Policy Iteration

1 Introduction

Most Reinforcement learning problems are formally defined as a sequential decision making problem and hence they are Mathematically modelled by a Markov Decision Process (MDP) which is a tuple \( \mathcal{M} = (\mathcal{S}, \mathcal{A}, P, R, \gamma) \) such as:

At state \( s_t \)

2 Value functions

In the previous article, we mentioned how RL is based on the idea that an agent has to choose actions to maximize the expected sum of discounted rewards. If we're following the actions selected by a policy \( \pi \), then we call this the value function:

\[ V_\pi(s) = \mathbb{E}_\pi \left[ \sum_{t=0}^{\infty} \gamma^t r_t \;\middle|\; s_0 = s \right] \]

Which is the expected return if we start in state \( s \) and continue selecting actions following \( \pi \). In the same breath we define the action-value, given the starting state \( s \) and the chosen action \( a \) from the policy \( \pi \):

\[ Q_\pi(s,a) = \mathbb{E}_\pi \left[ \sum_{t=0}^{\infty} \gamma^t r_t \;\middle|\; s_0 = s,\, a_0 = a \right] \]

3 Bellman Equations

Both the value and action-value satisfy the following equations called Bellman equations:

\[ V_\pi(s) = \mathbb{E}_\pi \big[ R_{t+1} + \gamma V_\pi(S_{t+1}) \mid S_t = s \big]. \]

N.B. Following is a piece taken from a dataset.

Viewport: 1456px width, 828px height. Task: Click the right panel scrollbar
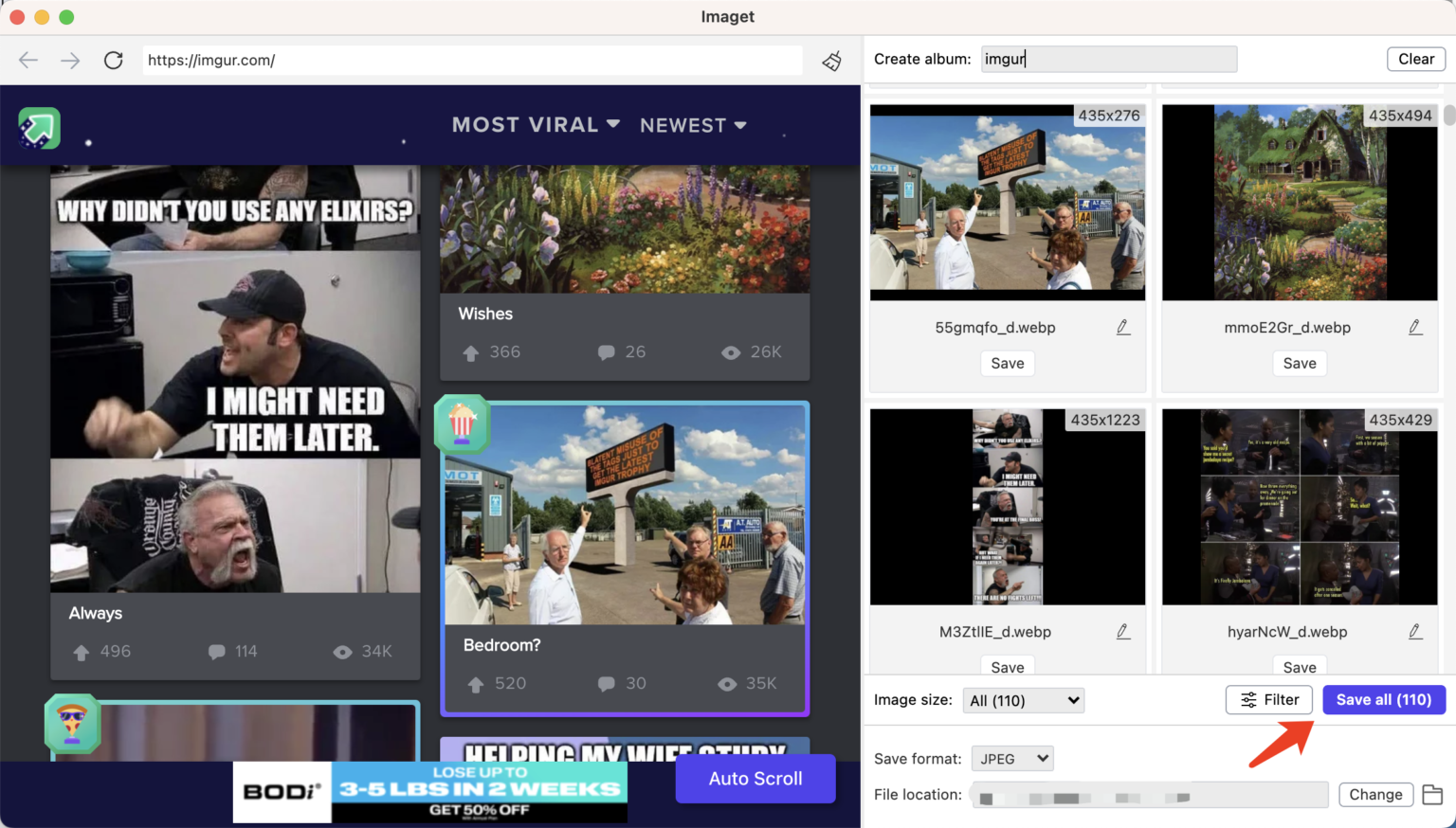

\[ Q_\pi(s,a) = \mathbb{E}_\pi \big[ R_{t+1} + \gamma Q_\pi(S_{t+1}, A_{t+1}) \mid S_t = s,\, A_t = a \big]. \]

Then since we want to maximise them to find the optimal policy, if given one \( \pi^* \), it will be such as \( V_{\pi^*}(s) \geq V_{\pi}(s), \forall s\in \mathcal{S} \), \( \mathcal{S} \) being the state space.

The value function for optimal policies is unique and denoted by \( V^* \), similarly we can define the optimal action-value function denoted by \( Q^* \). Given the Bellman equations for normal value functions, the optimal ones satisfy the following termed Bellman optimality equations:

\[ V^*(s) = \max_a \Bigl[ R(s,a) + \gamma \, \mathbb{E}_{\pi} \bigl[ V^*(S_{t+1}) \bigr] \Bigr] \]

\[ Q^*(s,a) = R(s,a) + \gamma \, \mathbb{E}_{\pi} \Bigl[ \max_{a'} Q^*(S_{t+1},A_{t+1}) \Bigr] \]

4 Policy Iteration

In this section we assume that we already know the world model (i.e., we know the state transition probability distribution \( P \)) and that the states and actions set are discrete and \( \gamma < 1 \). Therefore we can compute the value function for a certain policy (policy evaluation) and then we improve it using the computed value function (policy improvement).

First we randomly choose an initial value function \( V_0 \) and then for an initial state \( s \) we update it according to:

\[ V_{k+1}(s) = \mathbb{E}\bigl[R_{t+1} + \gamma \cdot V_{k}(S_{t+1}) \mid S_t = s \bigr] \]

Thanks to Brouwer's fixed-point theorem, we know that if \( k \to +\infty \) then \( V_{k} \to V_{\pi} \).

Once we have computed the value function for our policy, for the next action we can choose a different action than the one dictated by our policy \( \pi \) that maximizes \( V_{\pi} \) at each turn; we call this a deterministic policy \( \pi' \) that acts greedily with respect to \( V_{\pi} \).

And so, we keep alternating between policy improvement and evaluation until we reach a policy that acts greedily with respect to its own value function—that's the optimal policy.